Partitocrazia e pericolo di regime

Lo strapotere dei partiti non diminuirà senza una forte pressione dell’opinione pubblica

di Aldo Mariconda - 13 ottobre 2005

Il vigente sistema elettorale ha avuto senz’altro il merito di dare stabilità di governo, ma è opinione giustamente diffusa che non abbia consentito la migliore governabilità del Paese, causa le divisioni all’interno di ciascuna delle due coalizioni, fatte più per vincere che per prendere decisioni strategiche, soprattutto per lo sviluppo e la ripresa della competitività.
S’impone quindi senz’altro un cambiamento, purché tuttavia assicuri una migliore governabilità intesa come capacità di decidere.
Credo che un proporzionale con sbarramento alto possa risolvere il problema. Non un proporzionale qualsiasi e forse non quello proposto dalla coalizione di governo.
E’ difficile affrontare l’argomento rimanendo credibili e prescindendo da calcoli di convenienza per l’una o l’altra parte. E’ tuttavia altrettanto difficile non vedere quanto è stato rilevato più autorevolmente da Sabino Cassese, secondo il quale vi è un maggior pericolo di frammentazione all’interno delle coalizioni.
La proposta del centro-destra è nota: liste bloccate preparate dai partiti, con ripartizione dei seggi proporzionale. Le liste possono collegarsi ed avere un unico candidato alla Presidenza del Consiglio. La coalizione con maggior numero di voti ha un premio di maggioranza in termini di seggi. Vi sono poi due sbarramenti: uno al 4% per le liste isolate, un altro al 2% per quelle collegate.
Non sono in grado di pormi problemi di costituzionalità, che pure sembrano esistere. Mi pare critico il meccanismo che accentua le divisioni tra i partiti alleati perché, ha ragione Cassese, ognuno di essi è spinto a cercare voti per sé, innanzitutto nel bacino della coalizione di cui fa parte, se non altro per una evidente ragione di maggiore facilità. Così, la forza del singolo partito si ottiene in primis a scapito degli altri della stessa coalizione. In tal modo, aumenta il potere condizionante degli associati alla coalizione. L’effetto pratico è una maggiore difficoltà e capacità di decidere, sia in termini di qualità che di tempestività.
E’ di questo geniale sistema che l’Italia ha bisogno per uscire dalla presente stagnazione? L’unico effetto reale che mi appare evidente è il consolidamento del potere dei partiti, o meglio, dei segretari e di una piccola élite al vertice dei partiti.

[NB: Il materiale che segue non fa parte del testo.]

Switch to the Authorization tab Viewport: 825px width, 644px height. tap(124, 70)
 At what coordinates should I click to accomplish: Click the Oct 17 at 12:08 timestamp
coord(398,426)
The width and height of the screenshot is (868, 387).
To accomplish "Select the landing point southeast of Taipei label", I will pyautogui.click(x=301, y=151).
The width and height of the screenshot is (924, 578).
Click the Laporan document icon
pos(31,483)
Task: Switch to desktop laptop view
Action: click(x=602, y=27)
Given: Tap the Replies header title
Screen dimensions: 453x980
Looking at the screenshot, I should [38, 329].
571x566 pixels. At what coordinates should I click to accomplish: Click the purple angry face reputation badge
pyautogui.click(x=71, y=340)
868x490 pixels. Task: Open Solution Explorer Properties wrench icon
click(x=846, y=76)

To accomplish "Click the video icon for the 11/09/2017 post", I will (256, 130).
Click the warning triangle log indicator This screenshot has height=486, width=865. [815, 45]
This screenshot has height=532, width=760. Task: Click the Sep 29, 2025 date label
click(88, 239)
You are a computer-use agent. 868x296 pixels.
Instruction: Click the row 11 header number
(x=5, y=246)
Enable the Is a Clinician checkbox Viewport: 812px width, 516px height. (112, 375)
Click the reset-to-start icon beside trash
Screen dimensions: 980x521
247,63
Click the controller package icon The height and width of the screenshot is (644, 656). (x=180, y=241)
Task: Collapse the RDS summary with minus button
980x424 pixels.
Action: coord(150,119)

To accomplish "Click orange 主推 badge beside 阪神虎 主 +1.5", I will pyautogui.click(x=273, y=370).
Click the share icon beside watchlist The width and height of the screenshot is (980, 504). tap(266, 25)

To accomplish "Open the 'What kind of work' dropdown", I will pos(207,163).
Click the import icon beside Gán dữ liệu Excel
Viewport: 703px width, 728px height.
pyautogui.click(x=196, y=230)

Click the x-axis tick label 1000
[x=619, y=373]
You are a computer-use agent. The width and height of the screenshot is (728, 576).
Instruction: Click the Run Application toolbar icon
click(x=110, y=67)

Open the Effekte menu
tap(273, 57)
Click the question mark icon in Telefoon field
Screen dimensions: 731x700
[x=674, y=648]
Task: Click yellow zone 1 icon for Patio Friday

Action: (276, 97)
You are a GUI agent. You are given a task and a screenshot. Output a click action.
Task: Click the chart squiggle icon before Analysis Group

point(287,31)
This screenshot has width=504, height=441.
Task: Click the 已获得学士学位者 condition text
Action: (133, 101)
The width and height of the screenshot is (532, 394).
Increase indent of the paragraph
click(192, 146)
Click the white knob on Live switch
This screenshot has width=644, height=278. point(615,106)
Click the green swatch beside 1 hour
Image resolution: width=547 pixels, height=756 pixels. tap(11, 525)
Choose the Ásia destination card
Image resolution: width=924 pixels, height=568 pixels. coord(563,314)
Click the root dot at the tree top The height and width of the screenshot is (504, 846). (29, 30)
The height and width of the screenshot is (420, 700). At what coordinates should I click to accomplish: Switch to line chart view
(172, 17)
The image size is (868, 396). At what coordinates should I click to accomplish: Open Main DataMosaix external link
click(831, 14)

Già col maggioritario attuale la scelta dei candidati è fatta da pochi intimi, attenti a conciliare equilibri di coalizione, rielezione di personaggi inamovibili o di portaborse fedeli. Col nuovo sistema l’elezione si ha solo in ordine di lista. Il cittadino non interviene né nella scelta dei candidati, né con la preferenza, che certamente ha dei limiti in quanto usata anche in passato da gruppi organizzati, non sempre attenti agli interessi superiori del Paese, data l’incidenza statistica superiore al Sud rispetto al Nord (cosa che fa sospettare), ma è pur sempre un sistema più democratico e che assicura una selezione della classe politica non soltanto per cooptazione dall’interno del sistema.
Lo strapotere dei partiti è certamente una caratteristica del nostro paese, ma è anche un limite alla democrazia, non solo quanto alla selezione della classe dirigente. Esso ha come conseguenza l’occupazione, non solo la gestione del potere, a cominciare dai mass media e in particolare dalla TV pubblica che da sempre è stata lottizzata. Mi ha fatto persino impressione il film di Sabrina Guzzanti, Viva Zapatero, che denuncia come in Italia non sia ammessa la satira in TV. La TV non è mai stata così in mano al potere come ora, con un capo del governo che di fatto controlla la maggioranza dei canali importanti, ma ha avuto in passato eccessi di controllo e presenza opposte della sinistra. Bisognerebbe fare come in Spagna, appunto con Zapatero, che ha inteso sottrarre il dominio della TV di Stato alla maggioranza di volta in volta eletta, quindi su modelli tipo BBC, non RAI.
Ma, è possibile che il sistema attuale partorisca riforme di questo tipo, senza il suicidio di se stesso?
Ci vorrebbe una forte pressione dell’opinione pubblica, difficile in Italia dove le classifiche sulla libertà di stampa fatte da Freedom of Press 2005 ci collocano al 79° posto, dopo Bolivia e Bulgaria e prima della Mongolia, mentre al 1° posto vi è la Finlandia, al 3° la Svezia, al 4° e 5° Danimarca e Norvegia, comunque con tutti i nostri partner europei ben più in testa di noi, con al punto più basso la Grecia al 61° posto.